In particular, it had not fully implemented the compliance and assurance framework identified in the Defence Security Principles Framework. Neither did Defence know which of its active contracts required a business to have DISP membership.
All this from a defence program spanning “several decades” and intended to support Australian businesses to understand and meet security obligations when engaging in Defence projects, contracts and tenders.
Security of defence contractors was important back when DISPO was stood up. It’s even more important now in this era of strategic uncertainty and rampant espionage and cyber intrusions by nation states and others.
Membership of DISP is open to any Australian business dealing with Defence. For some Defence work, DISP membership is mandatory.
The DISP website says they will help a business attain the right security requirements when delivering Defence contracts and tenders, providing security advice and support services.
In the ANAO report released in September 2021, Defence acknowledged DISP shortcomings and undertook to continue a program of improvements to enhance DISP effectiveness.

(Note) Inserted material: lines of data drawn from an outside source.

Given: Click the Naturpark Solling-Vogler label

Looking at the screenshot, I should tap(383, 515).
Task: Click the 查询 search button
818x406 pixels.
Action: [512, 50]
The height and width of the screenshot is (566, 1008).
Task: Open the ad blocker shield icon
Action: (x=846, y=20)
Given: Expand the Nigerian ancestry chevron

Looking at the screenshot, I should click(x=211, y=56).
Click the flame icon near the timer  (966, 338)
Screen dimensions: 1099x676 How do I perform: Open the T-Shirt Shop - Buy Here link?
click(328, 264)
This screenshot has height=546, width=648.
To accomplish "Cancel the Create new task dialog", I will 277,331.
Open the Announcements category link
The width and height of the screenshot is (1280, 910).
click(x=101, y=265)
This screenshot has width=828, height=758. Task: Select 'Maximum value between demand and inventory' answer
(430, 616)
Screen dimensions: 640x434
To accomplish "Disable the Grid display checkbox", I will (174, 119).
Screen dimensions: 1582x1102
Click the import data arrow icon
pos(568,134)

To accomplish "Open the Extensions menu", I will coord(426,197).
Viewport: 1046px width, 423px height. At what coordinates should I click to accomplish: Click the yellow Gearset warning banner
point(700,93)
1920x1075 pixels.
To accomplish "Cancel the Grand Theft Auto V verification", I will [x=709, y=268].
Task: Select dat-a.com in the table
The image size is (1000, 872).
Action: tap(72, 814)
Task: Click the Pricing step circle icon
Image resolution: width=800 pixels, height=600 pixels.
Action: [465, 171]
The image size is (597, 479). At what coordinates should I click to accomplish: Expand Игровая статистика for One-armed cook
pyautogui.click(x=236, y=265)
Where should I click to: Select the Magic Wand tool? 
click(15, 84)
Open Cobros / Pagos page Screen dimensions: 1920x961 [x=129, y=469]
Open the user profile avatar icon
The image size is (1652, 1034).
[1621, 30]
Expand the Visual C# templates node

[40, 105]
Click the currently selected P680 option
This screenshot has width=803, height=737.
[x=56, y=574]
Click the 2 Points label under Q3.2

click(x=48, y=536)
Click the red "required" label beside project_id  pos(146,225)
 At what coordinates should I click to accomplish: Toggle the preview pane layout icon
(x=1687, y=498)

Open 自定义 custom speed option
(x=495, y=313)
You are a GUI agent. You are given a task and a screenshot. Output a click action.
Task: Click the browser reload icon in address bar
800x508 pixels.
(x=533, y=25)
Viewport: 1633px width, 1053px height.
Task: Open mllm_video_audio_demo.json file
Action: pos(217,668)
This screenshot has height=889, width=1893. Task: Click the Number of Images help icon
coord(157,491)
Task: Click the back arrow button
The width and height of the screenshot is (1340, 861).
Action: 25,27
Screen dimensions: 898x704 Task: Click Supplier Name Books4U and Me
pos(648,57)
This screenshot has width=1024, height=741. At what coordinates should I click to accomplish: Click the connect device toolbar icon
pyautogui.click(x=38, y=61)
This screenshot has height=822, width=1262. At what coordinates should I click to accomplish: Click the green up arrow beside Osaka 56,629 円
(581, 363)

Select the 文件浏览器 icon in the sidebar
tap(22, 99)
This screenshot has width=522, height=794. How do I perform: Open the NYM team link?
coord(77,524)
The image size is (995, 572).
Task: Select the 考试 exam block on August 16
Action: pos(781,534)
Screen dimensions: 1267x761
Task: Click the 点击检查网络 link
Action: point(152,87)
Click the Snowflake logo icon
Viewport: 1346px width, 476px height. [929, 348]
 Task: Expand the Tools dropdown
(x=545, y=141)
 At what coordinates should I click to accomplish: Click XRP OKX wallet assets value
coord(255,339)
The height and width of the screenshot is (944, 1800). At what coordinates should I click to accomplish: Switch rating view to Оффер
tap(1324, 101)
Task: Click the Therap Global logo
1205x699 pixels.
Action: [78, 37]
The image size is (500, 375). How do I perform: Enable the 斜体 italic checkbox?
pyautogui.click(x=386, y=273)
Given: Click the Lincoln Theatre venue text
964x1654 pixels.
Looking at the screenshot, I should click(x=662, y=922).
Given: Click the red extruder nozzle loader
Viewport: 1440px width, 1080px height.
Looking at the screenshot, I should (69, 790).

The parliamentary Joint Standing Committee on Foreign Affairs, Defence and Trade set out to see how Defence was progressing.
It said the ANAO report raised serious concerns about Defence’s implementation of DISP and management of non-compliance which was fundamental to assuring the security of Defence’s people, information, and assets.
“The Committee has carefully considered Defence’s progress in implementing the six primary recommendations it committed to a year ago,” it said.
It seems much more work is needed.
The committee said Defence needed to listen more carefully to industry concerns raised about the quality of DISP security training including for APS staff. It should embed a structured, transparent mechanism to ensure industry feedback directly informed continuous improvement to ensure training meets industry’s reasonable expectations.
The committee said Defence needed to implement systems to regulate and audit DISP compliance.
Within six months, it should outline to the Committee how all six ANAO recommendations have been fully implemented. Within a year, it should report back on progress to further improve DISP-related compliance and audit systems.
In a submission to the inquiry, defence company Leidos acknowledged Defence had made significant improvements to DISP but challenges remained.
“Leidos recognises that through dedicated efforts to increase training and due diligence practices, efficiency of communication between Defence and industry, and centralisation of compliance efforts, DISP will continue to develop towards a fit-for-purpose program that enables industry to best support Defence in defending Australia and its national interests,” it said.